Ce choix fort de Realpolitik répond à trois impératifs cruciaux pour le Bénin :

1. L’impératif économique : Réouvrir les frontières et sauver le Port de Cotonou

Sous la présidence précédente, l’alignement strict du Bénin sur les sanctions de la CEDEAO avait conduit au blocus et à la fermeture de la frontière avec le Niger.
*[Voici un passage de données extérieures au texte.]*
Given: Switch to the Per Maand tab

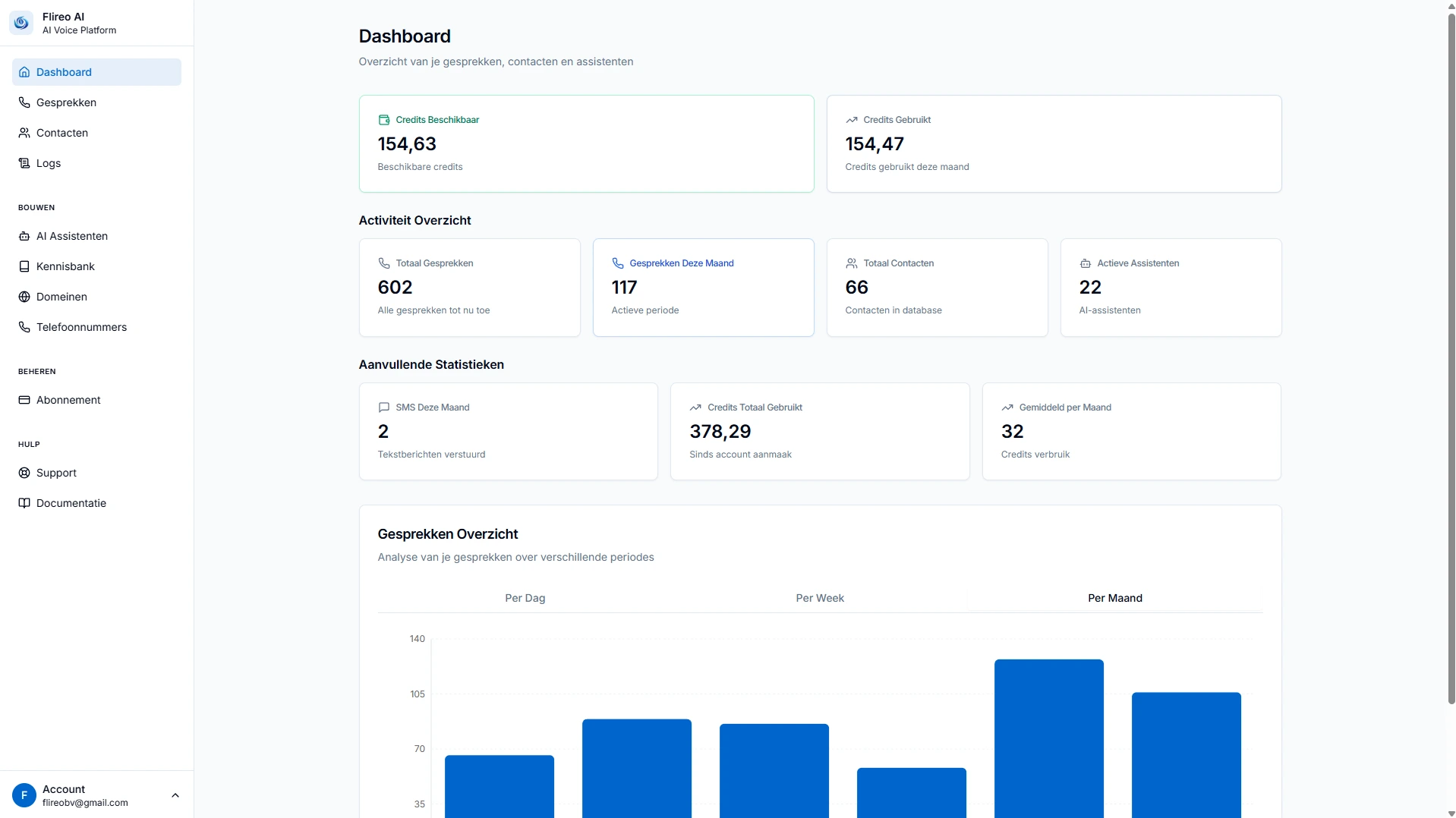Looking at the screenshot, I should 1114,598.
Cette situation a asphyxié l’économie béninoise :

  • Le Port Autonome de Cotonou, qui est le débouché maritime naturel du Niger et du Burkina Faso, a perdu des centaines de milliards de francs CFA, les pays du Sahel ayant redirigé leurs flux vers le port de Lomé au Togo.
  • Le pétrole nigérien : Les tensions avaient bloqué le pipeline d’exportation de brut nigérien transitant par le Bénin.

La rencontre avec le général Abdourahamane Tiani à Niamey a immédiatement débouché sur un engagement conjoint pour lever les obstacles et réouvrir officiellement la frontière.

2. L’urgence sécuritaire : Une réponse commune face au terrorisme

Le nord du Bénin (notamment la zone des parcs nationaux W et Pendjari) subit une pression de plus en plus forte des groupes armés terroristes. Ces groupes exploitent la porosité des frontières avec le Burkina Faso et le Niger.

  • Wadagni a acté le fait qu’isoler le Sahel ou attendre une force multinationale était inefficace.
  • L’objectif de sa visite à Niamey et à Ouagadougou (chez Ibrahim Traoré) est de rétablir une coopération militaire directe : partage de renseignements en temps réel, patrouilles coordonnées et droit de poursuite transfrontalier.

3. Le symbole politique : Rompre avec le dogmatisme passé

En envoyant des signaux d’ouverture dès sa cérémonie d’investiture (où le Premier ministre nigérien et les ministres des Affaires étrangères de l’AES étaient présents), Romuald Wadagni a voulu tourner la page des invectives.

Que retenir ? Ancien ministre des Finances et homme de chiffres, il privilégie le pragmatisme et le respect des souverainetés plutôt que l’affrontement politique. Pour lui, la prospérité et la sécurité de Cotonou dépendent directement de la stabilité et de la bonne entente avec son arrière-pays sahélien.